Le paragraphe 25(1) accorde une protection à l'agent de la paix employant la force dans le cadre de l'application ou l'exécution de la loi, pourvu qu'il agisse sur la foi de motifs raisonnables et qu'il utilise seulement la force nécessaire dans les circonstances.

Il peut s'agir, notamment, d'une arrestation légale, ou encore de manœuvres visant à désarmer une personne ou à maîtriser une personne en crise, en raison du risque qu'elle représente pour elle-même ou pour autrui.

Le paragraphe 25(3) précise qu'un policier peut, s'il agit sur la foi de motifs raisonnables, utiliser une force susceptible de causer la mort ou des lésions corporelles graves s'il croit que cela est nécessaire afin de se protéger ou encore de protéger les personnes sous sa protection contre de telles conséquences.

Les agents de la paix sont donc autorisés à employer une force qui, dans les circonstances, est raisonnable et nécessaire pour exercer leurs fonctions et qui n'est pas excessive.

Les tribunaux ont établi que l'appréciation de la force ne devait toutefois pas être fondée sur une norme de perfection.

En effet, les policiers sont souvent placés dans des situations où ils doivent rapidement prendre des décisions difficiles. Dans ce contexte, on ne peut exiger qu'ils mesurent le degré de force appliquée avec précision.

L'intervention était légale. L'homme, une fois à l'extérieur de la maison, pouvait être placé en état d'arrestation. Il devait également être désarmé pour des motifs liés à la sécurité au moment où il sortait de la maison avec les deux couteaux.

Au chapitre de l'emploi de la force, la preuve révèle en premier lieu qu'un des policiers utilise le pulvérisateur de poivre de Cayenne afin de désarmer l'homme. Cette force étant justifiée dans les circonstances.

En second lieu, la preuve permet de conclure que l'homme fonce vers un policier au moment où les trois policiers font feu en sa direction. Dans le cas sous étude, le danger était réel pour les trois policiers se trouvant à proximité.

Les agents impliqués avaient des motifs raisonnables de croire que l'usage de leur pistolet était nécessaire afin de se protéger ou de protéger leurs collègues de la mort ou de lésions corporelles graves. Ainsi, l'utilisation d'une arme à feu par chacun des policiers ne constitue pas, dans ce cas-ci, l'usage d'une force excessive et les policiers doivent bénéficier de la justification légale de l'article 25 C.cr.

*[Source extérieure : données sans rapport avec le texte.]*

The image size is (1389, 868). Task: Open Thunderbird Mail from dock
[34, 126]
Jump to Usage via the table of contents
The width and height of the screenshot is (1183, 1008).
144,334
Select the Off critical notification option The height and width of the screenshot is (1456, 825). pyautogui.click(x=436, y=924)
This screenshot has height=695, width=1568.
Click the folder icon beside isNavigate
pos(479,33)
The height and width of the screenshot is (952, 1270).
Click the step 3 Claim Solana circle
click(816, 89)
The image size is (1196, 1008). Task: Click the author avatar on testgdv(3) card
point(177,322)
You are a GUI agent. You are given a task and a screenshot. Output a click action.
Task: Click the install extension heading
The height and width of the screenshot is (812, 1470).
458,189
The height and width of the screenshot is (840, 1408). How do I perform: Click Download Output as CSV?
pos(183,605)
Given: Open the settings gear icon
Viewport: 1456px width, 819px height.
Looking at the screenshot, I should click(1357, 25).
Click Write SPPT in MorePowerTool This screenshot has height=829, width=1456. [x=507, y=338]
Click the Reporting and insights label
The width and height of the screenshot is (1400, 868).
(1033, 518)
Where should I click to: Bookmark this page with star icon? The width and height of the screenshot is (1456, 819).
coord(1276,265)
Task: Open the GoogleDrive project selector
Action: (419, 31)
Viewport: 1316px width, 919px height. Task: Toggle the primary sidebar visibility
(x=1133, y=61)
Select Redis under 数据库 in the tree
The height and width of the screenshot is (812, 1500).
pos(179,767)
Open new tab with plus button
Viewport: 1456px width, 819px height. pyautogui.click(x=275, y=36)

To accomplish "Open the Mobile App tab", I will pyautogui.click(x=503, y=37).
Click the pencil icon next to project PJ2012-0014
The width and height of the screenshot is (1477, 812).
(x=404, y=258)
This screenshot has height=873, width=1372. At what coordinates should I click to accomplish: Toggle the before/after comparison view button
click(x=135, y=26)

Cet article s'applique aussi à l'égard de l'emploi du pulvérisateur à la suite des coups de feu, au moment où l'homme est au sol et toujours en possession du couteau.

Conséquemment, le DPCP est d'avis que l'emploi de la force par les agents de la paix était justifié en vertu de l'article 25 du Code criminel. L'analyse de la preuve ne révèle pas à son avis la commission d'un acte criminel par les policiers du CPRK impliqués dans cet événement.

Le Directeur des poursuites criminelles et pénales

Le DPCP fournit, au nom de l'État, un service de poursuites criminelles et pénales indépendant, contribuant à assurer la protection de la société, dans le respect de l'intérêt public et des intérêts légitimes des victimes.

Chaque dossier soumis au DPCP est analysé avec rigueur et impartialité. La norme qui guide les procureurs concernant l'opportunité d'entreprendre une poursuite est prévue à la directive ACC-3. En droit criminel, le fardeau de la preuve que doit satisfaire la poursuite est très exigeant. En raison du principe de la présomption d'innocence, la poursuite doit en effet faire une démonstration hors de tout doute raisonnable de la culpabilité de l'accusé devant le tribunal.

La décision de poursuivre ou non est une décision discrétionnaire prise par le procureur dans l'exécution de ses obligations professionnelles, sans crainte d'ingérence judiciaire ou politique et sans céder à la pression médiatique. Par ailleurs, ce n'est pas la tâche du procureur de se prononcer sur une possible faute civile ou déontologique. Il ne cherche que les éléments lui permettant de conclure qu'un acte criminel a été commis et de déterminer s'il peut raisonnablement en faire la preuve. Il ne lui appartient pas non plus de formuler des commentaires ou des recommandations concernant les méthodes d'intervention policière.

La publication des motifs qui étayent la décision de ne pas porter d'accusation dans certains dossiers revêt un caractère exceptionnel et s'appuie sur des lignes directrices.